● RICHIESTA A:
Rispondi alle seguenti domande sul brano dedicato ai Formafantasma, scrivendo una risposta per riga.
(i) Tra quali ambiti le dichiarate incoerenze permettono ai due designer di spaziare?
(ii) Quali sono i due punti che interessano soprattutto ai Formafantasma?
(iii) Quale domanda dicono di porsi?
● RICHIESTA B:
Spiega, in base al brano dedicato ai Formafantasma, perché ai due designer interessano soprattutto la produzione e l'ecologia.

● BRANO DI TESTO:

Il pensiero radicale trova oggi un’emblematica espressione nel lavoro dei Formafantasma. Non solo nella visione ma anche nel metodo. Con dichiarate incoerenze che permettono ai due designer di spaziare dalla ricerca critica ai progetti per l’industria

I Formafantasma sono soliti associare il termine “radicale” al loro lavoro. E “radicali” è l’aggettivo con cui più spesso vengono definiti. Se gli si chiede cosa intendono con questa parola rispondono: “Significa assumere la responsabilità delle conseguenze implicite della propria disciplina. Che nel caso del design hanno a che fare con la cultura, i cambiamenti sociali, lo sviluppo economico, la produzione, l’ecologia. A noi interessano soprattutto gli ultimi due punti. La domanda che ci poniamo, infatti, è: che senso ha produrre in un’epoca in cui l’impegno ambientale viene prima di tutto?”.

● SEZIONE DATI:

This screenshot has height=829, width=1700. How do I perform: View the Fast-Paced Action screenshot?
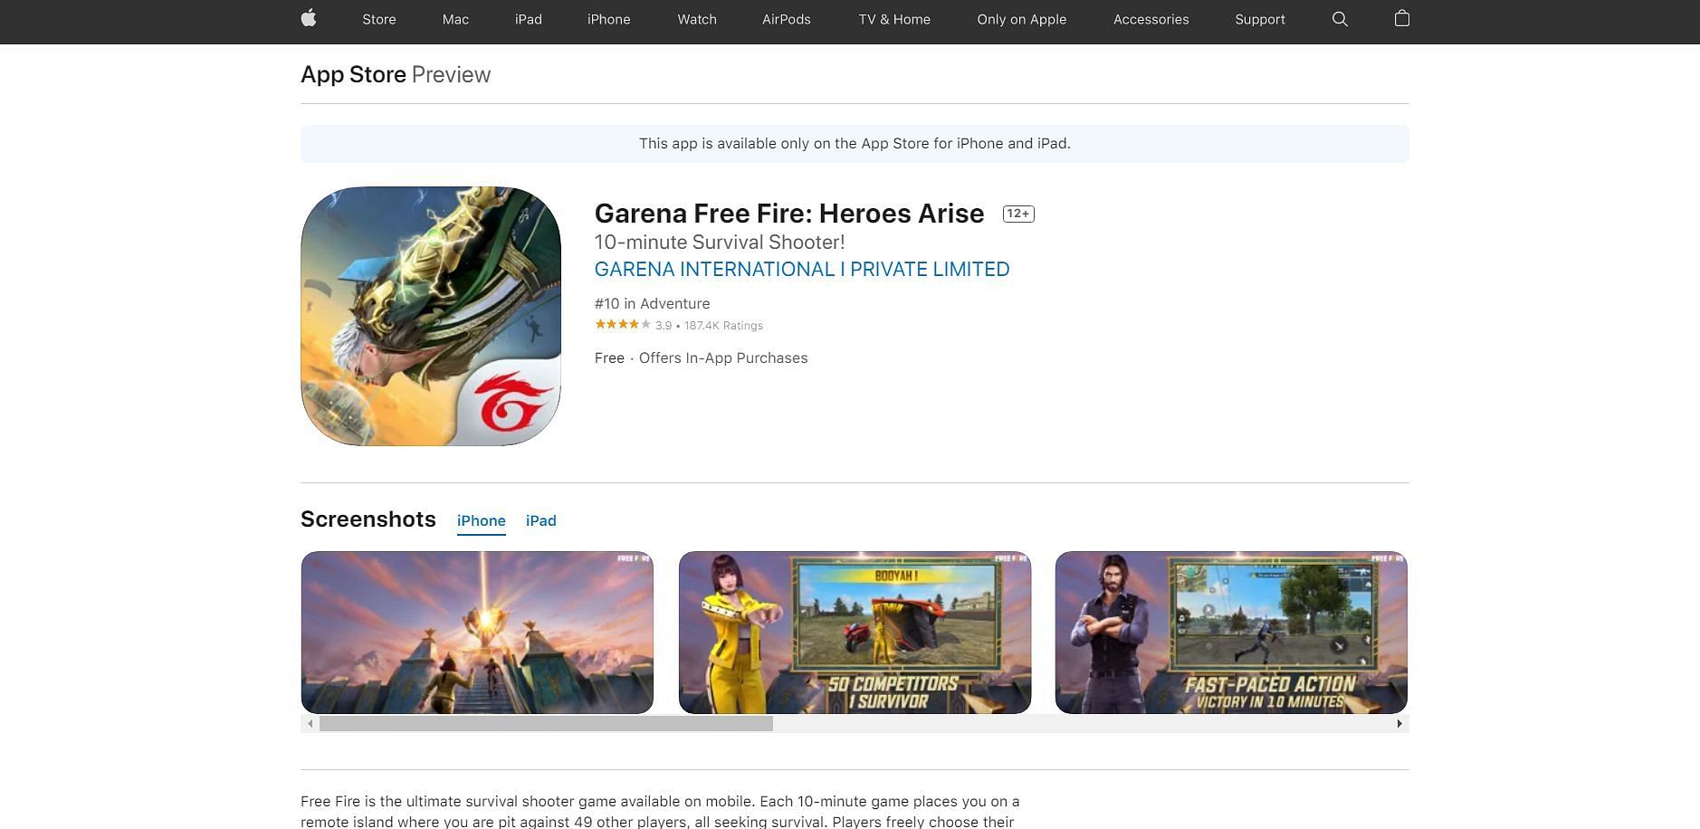pyautogui.click(x=1231, y=632)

● RISULTATO A:
(i) Dalla ricerca critica ai progetti per l'industria.
(ii) La produzione e l'ecologia.
(iii) Che senso ha produrre in un'epoca in cui l'impegno ambientale viene prima di tutto.

● RISULTATO B:
Per i Formafantasma essere radicali significa assumersi la responsabilità delle conseguenze implicite del design, tra cui la produzione e l'ecologia. Questi due punti li interessano soprattutto perché si chiedono che senso abbia produrre in un'epoca in cui l'impegno ambientale viene prima di tutto.